HeartBleed vulnerability and ActivePerl

Posted by grahams on 2014-04-09 14:15
Question: 

Is my Community/Business/Enterprise Edition version of ActivePerl vulnerable to HeartBleed?

Answer: 

ActivePerl Community/Business Editions which, as shipped, are affected:
- 5.14.4.1405 - upgrade to 5.14.4.1406 (Business Edition only) or 5.16.3.1604 to fix
- 5.16.3.1603 - upgrade to 5.16.3.1604 to fix
- 5.18.1.1800 - upgrade to 5.18.2.1802 to fix
- 5.18.2.1801 - upgrade to 5.18.2.1802 to fix

Modules supplied through PPM are unaffected.
Modules compiled locally must be reviewed locally for vulnerability.

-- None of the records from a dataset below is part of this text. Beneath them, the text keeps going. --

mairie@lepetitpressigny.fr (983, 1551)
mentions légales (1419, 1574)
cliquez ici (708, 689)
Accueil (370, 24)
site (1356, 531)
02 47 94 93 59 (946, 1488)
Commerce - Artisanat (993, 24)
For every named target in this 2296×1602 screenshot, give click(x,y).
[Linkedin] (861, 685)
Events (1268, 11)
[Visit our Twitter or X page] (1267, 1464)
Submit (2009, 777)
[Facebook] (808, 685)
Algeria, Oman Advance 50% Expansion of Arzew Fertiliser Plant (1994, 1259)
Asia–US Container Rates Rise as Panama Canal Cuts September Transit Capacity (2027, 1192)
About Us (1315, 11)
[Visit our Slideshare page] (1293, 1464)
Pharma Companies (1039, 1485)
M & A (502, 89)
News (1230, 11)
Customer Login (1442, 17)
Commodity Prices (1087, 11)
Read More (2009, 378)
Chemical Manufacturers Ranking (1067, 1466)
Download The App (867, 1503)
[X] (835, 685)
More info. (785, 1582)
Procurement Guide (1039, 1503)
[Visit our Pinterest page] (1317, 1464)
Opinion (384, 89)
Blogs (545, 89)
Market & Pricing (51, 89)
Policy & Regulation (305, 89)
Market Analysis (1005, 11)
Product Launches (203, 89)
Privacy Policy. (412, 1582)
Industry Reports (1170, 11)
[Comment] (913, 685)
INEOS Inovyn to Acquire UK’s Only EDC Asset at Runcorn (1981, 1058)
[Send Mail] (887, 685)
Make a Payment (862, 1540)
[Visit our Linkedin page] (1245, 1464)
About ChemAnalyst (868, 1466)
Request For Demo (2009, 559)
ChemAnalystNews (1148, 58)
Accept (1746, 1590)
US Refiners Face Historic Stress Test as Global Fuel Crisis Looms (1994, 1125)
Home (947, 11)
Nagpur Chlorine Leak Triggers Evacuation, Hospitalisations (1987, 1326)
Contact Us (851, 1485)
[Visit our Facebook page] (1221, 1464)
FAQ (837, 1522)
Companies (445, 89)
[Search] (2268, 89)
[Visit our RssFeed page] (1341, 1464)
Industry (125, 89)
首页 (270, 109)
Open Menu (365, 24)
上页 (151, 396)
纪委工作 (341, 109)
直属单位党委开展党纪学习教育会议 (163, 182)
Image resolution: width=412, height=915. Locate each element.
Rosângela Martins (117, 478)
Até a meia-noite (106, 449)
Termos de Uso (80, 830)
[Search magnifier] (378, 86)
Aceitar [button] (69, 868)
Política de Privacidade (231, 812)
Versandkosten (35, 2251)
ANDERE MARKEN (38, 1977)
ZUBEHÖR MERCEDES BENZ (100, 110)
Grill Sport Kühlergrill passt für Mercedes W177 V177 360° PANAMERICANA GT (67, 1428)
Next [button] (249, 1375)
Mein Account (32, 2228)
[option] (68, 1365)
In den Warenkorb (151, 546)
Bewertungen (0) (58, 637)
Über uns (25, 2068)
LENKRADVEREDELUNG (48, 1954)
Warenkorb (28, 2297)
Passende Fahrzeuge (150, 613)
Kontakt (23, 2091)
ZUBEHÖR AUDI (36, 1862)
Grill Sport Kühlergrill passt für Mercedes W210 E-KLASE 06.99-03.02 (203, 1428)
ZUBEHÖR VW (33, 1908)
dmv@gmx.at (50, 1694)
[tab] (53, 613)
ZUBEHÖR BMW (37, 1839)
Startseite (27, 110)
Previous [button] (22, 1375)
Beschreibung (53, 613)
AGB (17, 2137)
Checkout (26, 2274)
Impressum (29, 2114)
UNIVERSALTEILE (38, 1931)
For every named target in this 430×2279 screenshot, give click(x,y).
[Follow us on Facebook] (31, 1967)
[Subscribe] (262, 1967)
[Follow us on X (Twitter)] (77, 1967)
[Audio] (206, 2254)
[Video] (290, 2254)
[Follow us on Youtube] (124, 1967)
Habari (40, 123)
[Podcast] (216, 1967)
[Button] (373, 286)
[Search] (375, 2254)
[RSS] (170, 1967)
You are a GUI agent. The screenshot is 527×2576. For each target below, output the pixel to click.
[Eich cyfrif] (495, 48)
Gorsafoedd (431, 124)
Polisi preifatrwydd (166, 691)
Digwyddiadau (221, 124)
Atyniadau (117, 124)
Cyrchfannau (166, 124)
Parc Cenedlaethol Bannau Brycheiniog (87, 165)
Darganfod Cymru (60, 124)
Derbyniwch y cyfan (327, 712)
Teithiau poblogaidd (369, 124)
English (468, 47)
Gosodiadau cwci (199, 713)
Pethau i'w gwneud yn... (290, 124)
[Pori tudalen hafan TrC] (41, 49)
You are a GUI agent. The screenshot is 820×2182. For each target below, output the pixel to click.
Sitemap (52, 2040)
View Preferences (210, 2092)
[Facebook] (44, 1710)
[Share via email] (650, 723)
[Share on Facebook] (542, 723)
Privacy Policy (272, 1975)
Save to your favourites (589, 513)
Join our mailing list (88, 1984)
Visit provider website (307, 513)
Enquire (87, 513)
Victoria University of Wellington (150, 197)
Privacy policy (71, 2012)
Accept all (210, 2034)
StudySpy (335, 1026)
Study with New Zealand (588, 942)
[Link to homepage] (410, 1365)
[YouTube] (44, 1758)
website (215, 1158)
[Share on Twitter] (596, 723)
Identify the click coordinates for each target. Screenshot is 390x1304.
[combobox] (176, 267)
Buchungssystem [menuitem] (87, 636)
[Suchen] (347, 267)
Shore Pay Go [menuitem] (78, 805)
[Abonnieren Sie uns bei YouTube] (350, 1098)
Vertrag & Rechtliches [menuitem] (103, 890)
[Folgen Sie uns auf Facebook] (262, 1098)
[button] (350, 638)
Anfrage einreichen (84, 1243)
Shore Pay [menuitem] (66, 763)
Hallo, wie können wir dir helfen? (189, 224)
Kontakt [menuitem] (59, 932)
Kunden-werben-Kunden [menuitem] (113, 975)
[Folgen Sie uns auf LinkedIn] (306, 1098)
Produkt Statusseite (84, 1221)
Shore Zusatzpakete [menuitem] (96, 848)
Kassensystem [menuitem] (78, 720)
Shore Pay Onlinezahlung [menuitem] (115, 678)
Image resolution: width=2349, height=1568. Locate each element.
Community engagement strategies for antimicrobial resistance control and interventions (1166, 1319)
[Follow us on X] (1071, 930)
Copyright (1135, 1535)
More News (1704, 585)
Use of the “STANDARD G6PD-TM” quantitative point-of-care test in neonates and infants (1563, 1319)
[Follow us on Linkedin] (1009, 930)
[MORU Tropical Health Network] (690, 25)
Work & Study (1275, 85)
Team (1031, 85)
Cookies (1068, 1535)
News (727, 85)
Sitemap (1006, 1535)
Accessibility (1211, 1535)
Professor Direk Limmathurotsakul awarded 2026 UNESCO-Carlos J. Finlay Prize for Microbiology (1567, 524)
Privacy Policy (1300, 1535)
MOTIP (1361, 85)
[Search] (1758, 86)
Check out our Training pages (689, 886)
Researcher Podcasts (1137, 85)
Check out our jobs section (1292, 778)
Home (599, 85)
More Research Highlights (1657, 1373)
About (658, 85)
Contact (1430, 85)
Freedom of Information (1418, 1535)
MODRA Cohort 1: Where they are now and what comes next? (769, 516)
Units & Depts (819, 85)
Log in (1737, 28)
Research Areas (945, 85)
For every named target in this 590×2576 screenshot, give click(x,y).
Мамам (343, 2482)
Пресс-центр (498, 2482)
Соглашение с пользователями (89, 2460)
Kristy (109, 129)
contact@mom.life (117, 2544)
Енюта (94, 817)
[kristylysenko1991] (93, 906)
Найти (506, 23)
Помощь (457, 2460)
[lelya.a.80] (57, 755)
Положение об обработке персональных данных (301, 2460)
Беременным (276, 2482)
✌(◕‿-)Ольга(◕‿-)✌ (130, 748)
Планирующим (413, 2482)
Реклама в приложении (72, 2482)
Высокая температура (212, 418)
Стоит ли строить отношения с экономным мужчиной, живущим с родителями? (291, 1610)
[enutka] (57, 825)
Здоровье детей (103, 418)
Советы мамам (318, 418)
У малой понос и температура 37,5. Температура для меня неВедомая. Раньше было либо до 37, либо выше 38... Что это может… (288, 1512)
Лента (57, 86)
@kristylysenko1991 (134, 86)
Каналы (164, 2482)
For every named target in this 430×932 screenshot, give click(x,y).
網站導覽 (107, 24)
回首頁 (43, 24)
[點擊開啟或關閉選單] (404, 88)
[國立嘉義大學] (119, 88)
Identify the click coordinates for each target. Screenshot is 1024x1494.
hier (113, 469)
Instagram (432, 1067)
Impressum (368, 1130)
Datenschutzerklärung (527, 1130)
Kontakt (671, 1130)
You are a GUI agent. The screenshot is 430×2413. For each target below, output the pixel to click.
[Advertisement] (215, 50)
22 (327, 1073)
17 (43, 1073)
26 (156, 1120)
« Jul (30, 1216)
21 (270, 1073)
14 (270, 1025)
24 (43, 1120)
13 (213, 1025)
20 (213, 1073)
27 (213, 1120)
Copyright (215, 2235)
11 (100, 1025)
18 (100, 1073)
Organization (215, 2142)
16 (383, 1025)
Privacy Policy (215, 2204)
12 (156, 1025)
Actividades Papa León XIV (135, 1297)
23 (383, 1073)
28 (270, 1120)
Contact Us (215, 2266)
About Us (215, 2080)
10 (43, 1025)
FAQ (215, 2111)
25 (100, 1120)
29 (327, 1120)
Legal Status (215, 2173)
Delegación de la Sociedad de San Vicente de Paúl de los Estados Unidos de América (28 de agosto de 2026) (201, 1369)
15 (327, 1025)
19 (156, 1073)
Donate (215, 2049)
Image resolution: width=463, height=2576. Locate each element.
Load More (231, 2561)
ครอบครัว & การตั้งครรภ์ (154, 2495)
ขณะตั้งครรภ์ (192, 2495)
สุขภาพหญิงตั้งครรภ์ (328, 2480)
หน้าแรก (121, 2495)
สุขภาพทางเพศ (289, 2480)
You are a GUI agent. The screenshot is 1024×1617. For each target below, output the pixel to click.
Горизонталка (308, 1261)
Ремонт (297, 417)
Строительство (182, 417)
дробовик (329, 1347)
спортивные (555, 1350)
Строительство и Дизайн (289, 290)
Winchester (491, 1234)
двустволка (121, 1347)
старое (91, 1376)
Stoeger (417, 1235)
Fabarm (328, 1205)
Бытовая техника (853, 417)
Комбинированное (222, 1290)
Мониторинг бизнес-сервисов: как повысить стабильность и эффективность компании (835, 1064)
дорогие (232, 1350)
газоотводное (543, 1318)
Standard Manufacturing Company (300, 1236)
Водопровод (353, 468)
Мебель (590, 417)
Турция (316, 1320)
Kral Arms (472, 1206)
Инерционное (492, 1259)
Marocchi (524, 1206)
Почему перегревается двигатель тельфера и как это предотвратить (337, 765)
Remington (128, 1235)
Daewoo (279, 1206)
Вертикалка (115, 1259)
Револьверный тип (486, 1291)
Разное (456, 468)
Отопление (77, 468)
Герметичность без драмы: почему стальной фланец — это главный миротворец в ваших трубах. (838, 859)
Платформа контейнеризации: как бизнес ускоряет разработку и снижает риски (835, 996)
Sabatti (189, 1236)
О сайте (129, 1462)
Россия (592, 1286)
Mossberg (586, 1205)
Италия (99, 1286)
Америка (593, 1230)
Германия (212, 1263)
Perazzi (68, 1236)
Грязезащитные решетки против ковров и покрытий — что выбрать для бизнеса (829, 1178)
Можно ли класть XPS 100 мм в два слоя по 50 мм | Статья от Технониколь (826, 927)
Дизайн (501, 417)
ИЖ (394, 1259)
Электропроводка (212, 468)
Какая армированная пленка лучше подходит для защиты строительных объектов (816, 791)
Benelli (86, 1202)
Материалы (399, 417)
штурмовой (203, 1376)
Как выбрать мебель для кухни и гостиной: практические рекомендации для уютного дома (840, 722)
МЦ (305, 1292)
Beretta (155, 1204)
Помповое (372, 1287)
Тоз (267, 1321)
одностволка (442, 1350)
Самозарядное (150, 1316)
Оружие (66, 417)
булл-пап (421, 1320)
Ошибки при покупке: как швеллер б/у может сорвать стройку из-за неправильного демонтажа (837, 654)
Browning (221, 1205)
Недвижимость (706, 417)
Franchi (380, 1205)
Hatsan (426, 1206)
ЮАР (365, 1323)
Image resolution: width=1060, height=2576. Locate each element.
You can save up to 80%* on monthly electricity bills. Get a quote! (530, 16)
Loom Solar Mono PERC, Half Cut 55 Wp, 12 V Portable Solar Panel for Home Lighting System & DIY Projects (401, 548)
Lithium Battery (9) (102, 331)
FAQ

Enterprise Editions can be distinguished from Community/Business Editions by the presence of an additional fifth number before the six digit build number/version control number.
ActivePerl Enterprise Editions which, as shipped, are affected:
- 5.8.9.829.9 through 829.12
- 5.10.1.1009.9 through 1009.12
- 5.12.5.1206.2 through 1206.5
- 5.14.3.1404.2 through 1405.3
- 5.16.2.1602.2 through 1603.3

New Enterprise releases have been issued and can be located under the 2014Q1.1 folder.